_Exercise description_:
Every line of the records below from the line with "Image resolution: width=1728, height=1425." up to and including the line with "BLOG (1275, 128)" must be reproduced exactly, and no line outside that range.

_Task input_:
[Start of Attachment]

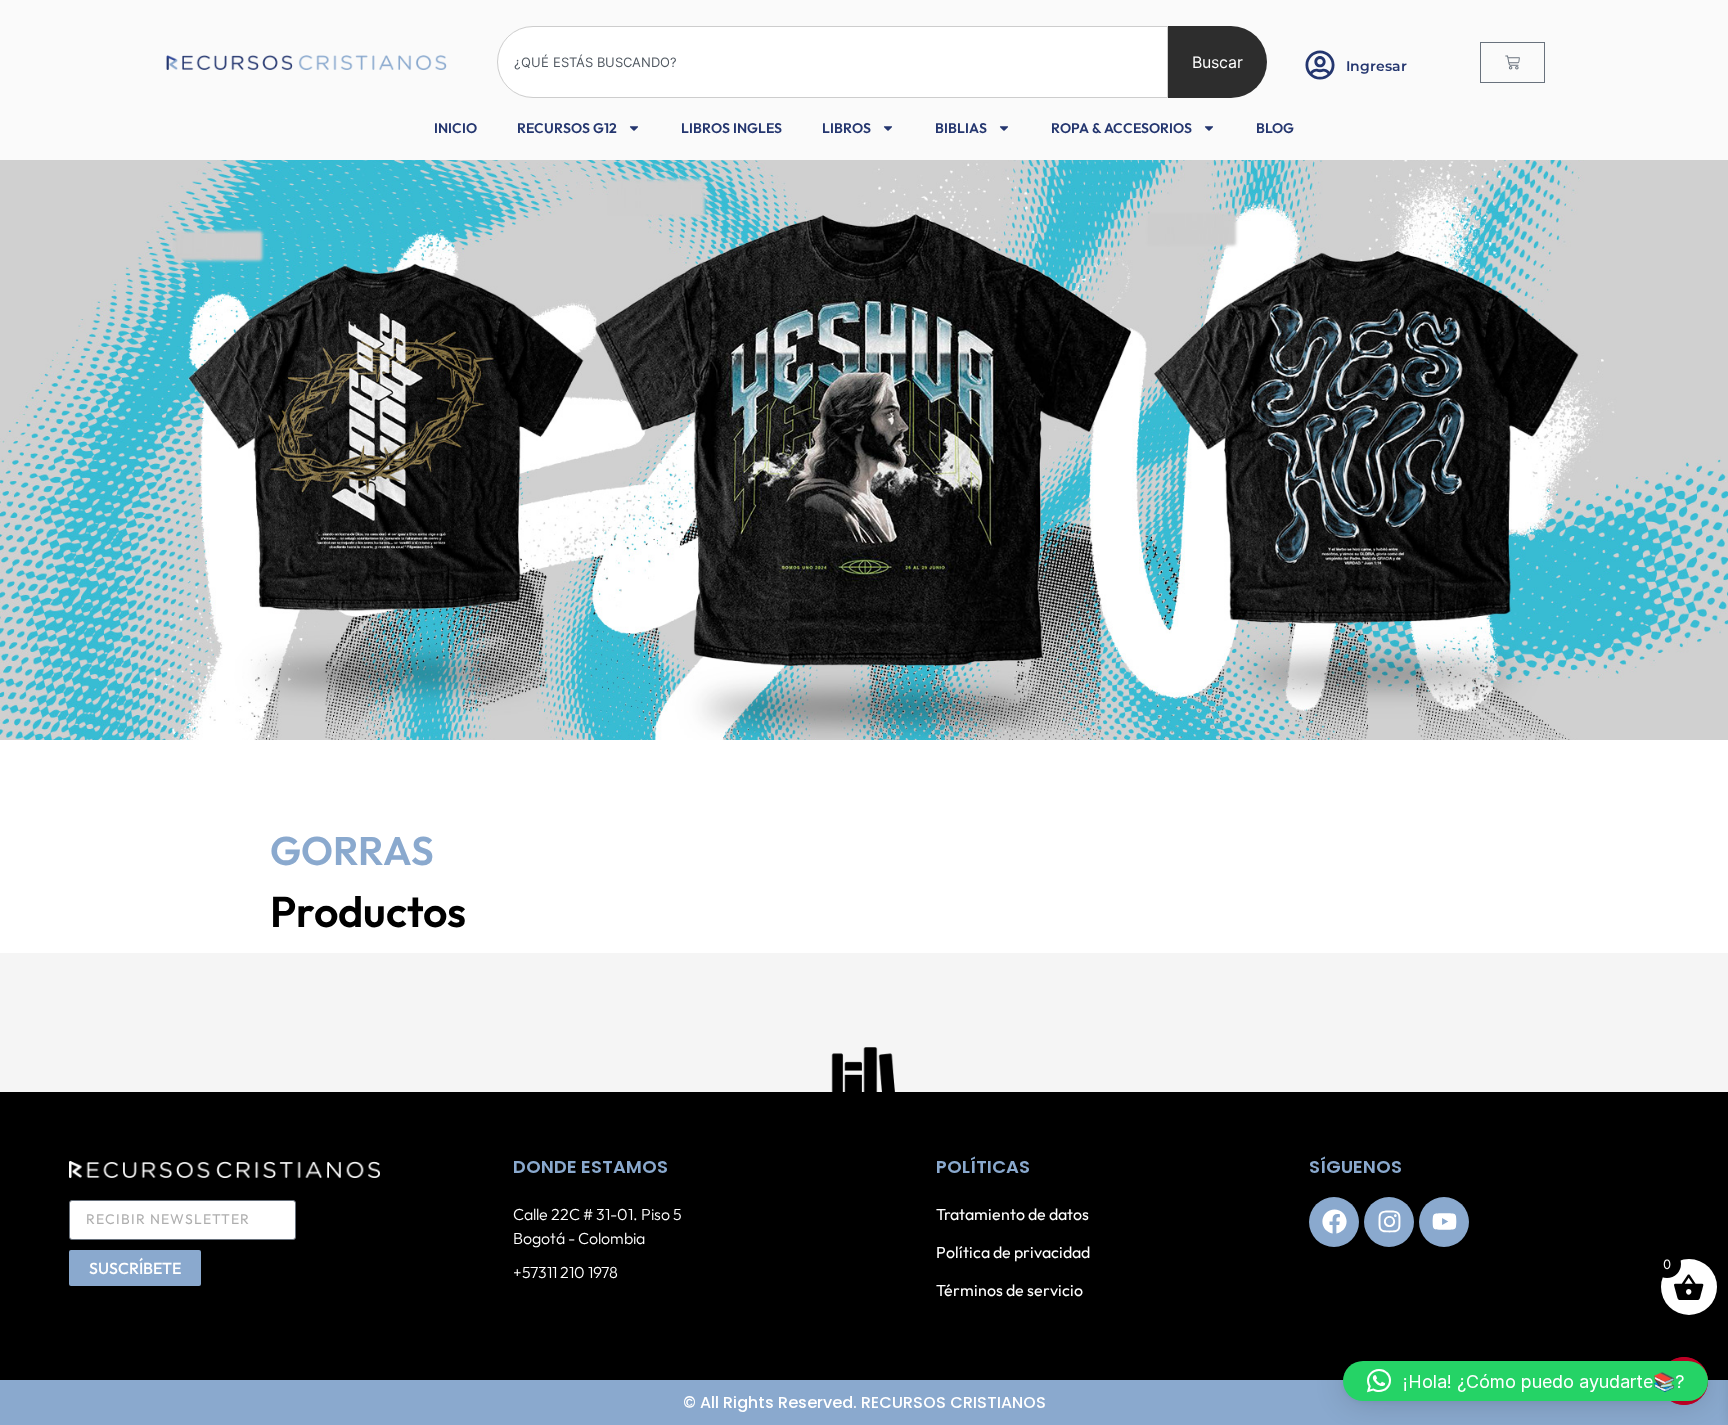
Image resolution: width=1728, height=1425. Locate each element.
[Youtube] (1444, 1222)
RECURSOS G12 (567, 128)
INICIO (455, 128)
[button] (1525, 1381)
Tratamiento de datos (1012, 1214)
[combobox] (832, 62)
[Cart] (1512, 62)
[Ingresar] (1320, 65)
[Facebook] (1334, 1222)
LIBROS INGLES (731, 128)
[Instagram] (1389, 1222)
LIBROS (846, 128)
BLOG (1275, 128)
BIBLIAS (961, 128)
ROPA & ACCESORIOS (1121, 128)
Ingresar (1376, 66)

[End of Attachment]
[Start of Attachment]

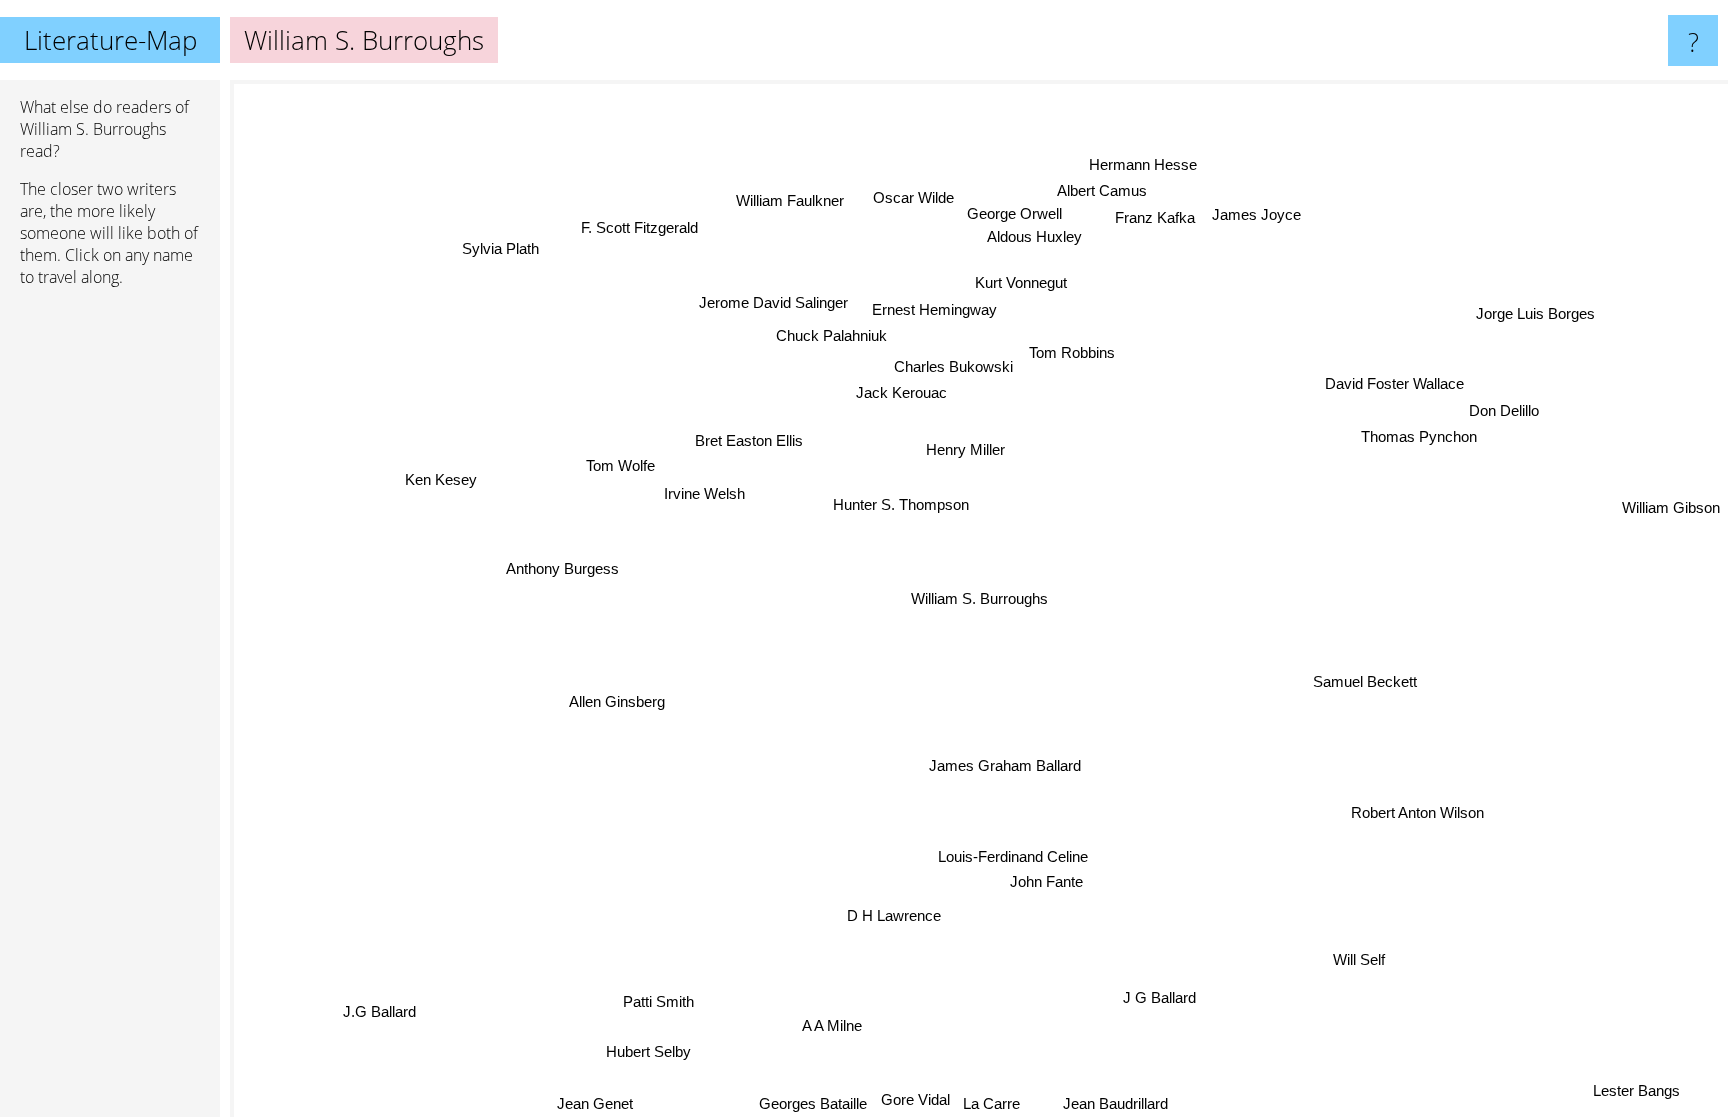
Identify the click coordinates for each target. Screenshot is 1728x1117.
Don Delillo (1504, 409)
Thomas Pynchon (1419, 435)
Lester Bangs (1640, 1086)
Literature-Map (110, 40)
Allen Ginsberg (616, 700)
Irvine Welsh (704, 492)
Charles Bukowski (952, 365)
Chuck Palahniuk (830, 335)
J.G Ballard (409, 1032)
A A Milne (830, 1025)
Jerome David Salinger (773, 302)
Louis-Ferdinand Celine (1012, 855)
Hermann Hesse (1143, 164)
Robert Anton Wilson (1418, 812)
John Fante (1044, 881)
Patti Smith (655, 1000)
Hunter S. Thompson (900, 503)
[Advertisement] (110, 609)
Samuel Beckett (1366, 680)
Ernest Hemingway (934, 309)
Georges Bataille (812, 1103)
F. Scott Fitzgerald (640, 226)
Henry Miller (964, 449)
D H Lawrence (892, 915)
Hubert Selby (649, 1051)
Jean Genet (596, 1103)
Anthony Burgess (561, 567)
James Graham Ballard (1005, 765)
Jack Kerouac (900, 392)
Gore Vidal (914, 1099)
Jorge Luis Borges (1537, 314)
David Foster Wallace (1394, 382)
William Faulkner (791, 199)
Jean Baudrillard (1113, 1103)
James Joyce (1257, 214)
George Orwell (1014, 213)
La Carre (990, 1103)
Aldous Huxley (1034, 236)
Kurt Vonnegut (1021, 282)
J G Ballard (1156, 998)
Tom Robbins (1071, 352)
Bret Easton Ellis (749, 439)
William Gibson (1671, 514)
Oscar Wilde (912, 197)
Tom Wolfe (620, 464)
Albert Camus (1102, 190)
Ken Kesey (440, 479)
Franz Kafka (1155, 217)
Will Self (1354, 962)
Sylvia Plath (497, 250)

[End of Attachment]
[Start of Attachment]

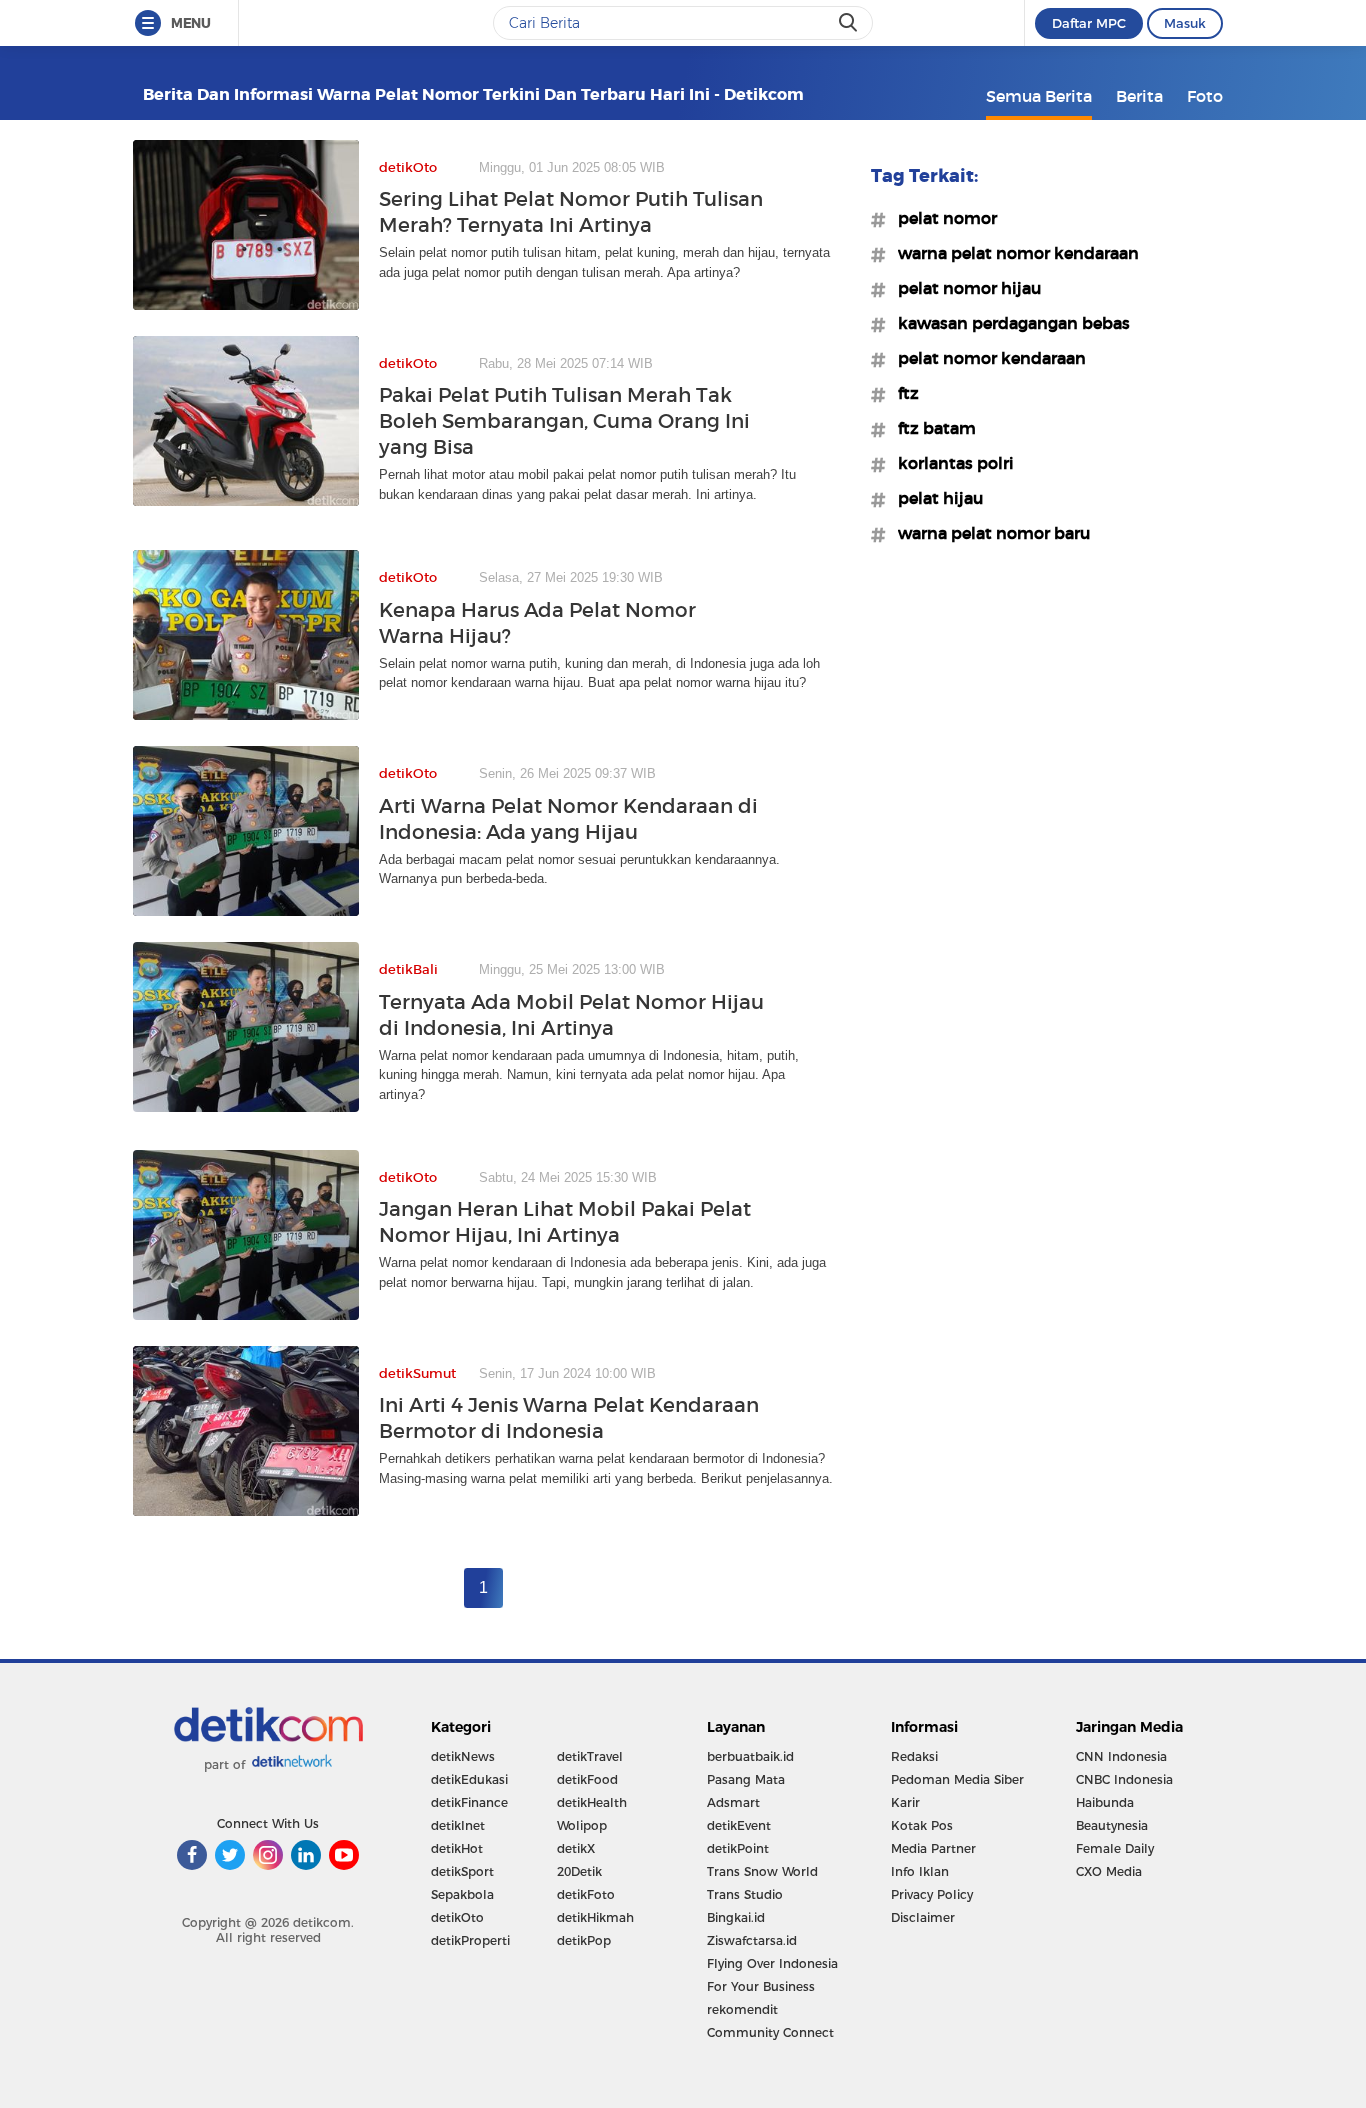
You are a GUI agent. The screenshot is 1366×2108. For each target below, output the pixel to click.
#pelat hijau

[End of Attachment]

_Exercise solution_:
Image resolution: width=1728, height=1425. Locate each element.
[Youtube] (1444, 1222)
RECURSOS G12 (567, 128)
INICIO (455, 128)
[button] (1525, 1381)
Tratamiento de datos (1012, 1214)
[combobox] (832, 62)
[Cart] (1512, 62)
[Ingresar] (1320, 65)
[Facebook] (1334, 1222)
LIBROS INGLES (731, 128)
[Instagram] (1389, 1222)
LIBROS (846, 128)
BLOG (1275, 128)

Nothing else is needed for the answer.